## Required action
Repeat every record below exactly as written.

## Data for analysis

[Start of section]

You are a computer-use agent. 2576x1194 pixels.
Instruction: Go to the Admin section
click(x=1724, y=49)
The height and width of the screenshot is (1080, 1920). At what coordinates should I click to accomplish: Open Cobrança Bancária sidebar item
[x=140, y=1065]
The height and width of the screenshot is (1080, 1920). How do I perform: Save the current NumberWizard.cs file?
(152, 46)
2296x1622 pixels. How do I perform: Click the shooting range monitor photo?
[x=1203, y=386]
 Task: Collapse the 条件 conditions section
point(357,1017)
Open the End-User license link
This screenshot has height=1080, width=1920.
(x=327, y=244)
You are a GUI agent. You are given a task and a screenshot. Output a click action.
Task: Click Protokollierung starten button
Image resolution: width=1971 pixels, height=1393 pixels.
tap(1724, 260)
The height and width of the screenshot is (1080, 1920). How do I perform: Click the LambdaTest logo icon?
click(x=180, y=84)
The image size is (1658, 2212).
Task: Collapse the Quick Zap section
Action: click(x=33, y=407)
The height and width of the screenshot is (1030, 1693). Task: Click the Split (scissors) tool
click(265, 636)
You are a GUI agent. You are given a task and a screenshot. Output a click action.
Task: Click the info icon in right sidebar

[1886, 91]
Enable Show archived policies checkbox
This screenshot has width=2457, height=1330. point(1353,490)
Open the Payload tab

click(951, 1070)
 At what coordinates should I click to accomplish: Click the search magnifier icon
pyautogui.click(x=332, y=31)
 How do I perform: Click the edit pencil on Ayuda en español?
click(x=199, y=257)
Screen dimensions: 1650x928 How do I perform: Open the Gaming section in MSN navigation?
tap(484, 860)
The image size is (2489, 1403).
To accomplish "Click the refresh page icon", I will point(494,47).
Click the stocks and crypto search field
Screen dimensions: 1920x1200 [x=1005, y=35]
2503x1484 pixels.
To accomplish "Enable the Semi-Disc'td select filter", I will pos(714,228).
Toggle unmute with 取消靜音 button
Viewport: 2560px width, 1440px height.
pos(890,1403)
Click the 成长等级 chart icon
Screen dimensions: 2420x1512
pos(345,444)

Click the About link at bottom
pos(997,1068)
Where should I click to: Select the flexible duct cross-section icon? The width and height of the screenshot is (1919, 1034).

[End of section]

## Answer space
You are a computer-use agent. 2576x1194 pixels.
Instruction: Go to the Admin section
click(x=1724, y=49)
The height and width of the screenshot is (1080, 1920). At what coordinates should I click to accomplish: Open Cobrança Bancária sidebar item
[x=140, y=1065]
The height and width of the screenshot is (1080, 1920). How do I perform: Save the current NumberWizard.cs file?
(152, 46)
2296x1622 pixels. How do I perform: Click the shooting range monitor photo?
[x=1203, y=386]
 Task: Collapse the 条件 conditions section
point(357,1017)
Open the End-User license link
This screenshot has height=1080, width=1920.
(x=327, y=244)
You are a GUI agent. You are given a task and a screenshot. Output a click action.
Task: Click Protokollierung starten button
Image resolution: width=1971 pixels, height=1393 pixels.
tap(1724, 260)
The height and width of the screenshot is (1080, 1920). How do I perform: Click the LambdaTest logo icon?
click(x=180, y=84)
The image size is (1658, 2212).
Task: Collapse the Quick Zap section
Action: click(x=33, y=407)
The height and width of the screenshot is (1030, 1693). Task: Click the Split (scissors) tool
click(265, 636)
You are a GUI agent. You are given a task and a screenshot. Output a click action.
Task: Click the info icon in right sidebar

[1886, 91]
Enable Show archived policies checkbox
This screenshot has width=2457, height=1330. point(1353,490)
Open the Payload tab

click(951, 1070)
 At what coordinates should I click to accomplish: Click the search magnifier icon
pyautogui.click(x=332, y=31)
 How do I perform: Click the edit pencil on Ayuda en español?
click(x=199, y=257)
Screen dimensions: 1650x928 How do I perform: Open the Gaming section in MSN navigation?
tap(484, 860)
The image size is (2489, 1403).
To accomplish "Click the refresh page icon", I will point(494,47).
Click the stocks and crypto search field
Screen dimensions: 1920x1200 [x=1005, y=35]
2503x1484 pixels.
To accomplish "Enable the Semi-Disc'td select filter", I will pos(714,228).
Toggle unmute with 取消靜音 button
Viewport: 2560px width, 1440px height.
pos(890,1403)
Click the 成长等级 chart icon
Screen dimensions: 2420x1512
pos(345,444)

Click the About link at bottom
pos(997,1068)
Where should I click to: Select the flexible duct cross-section icon? The width and height of the screenshot is (1919, 1034).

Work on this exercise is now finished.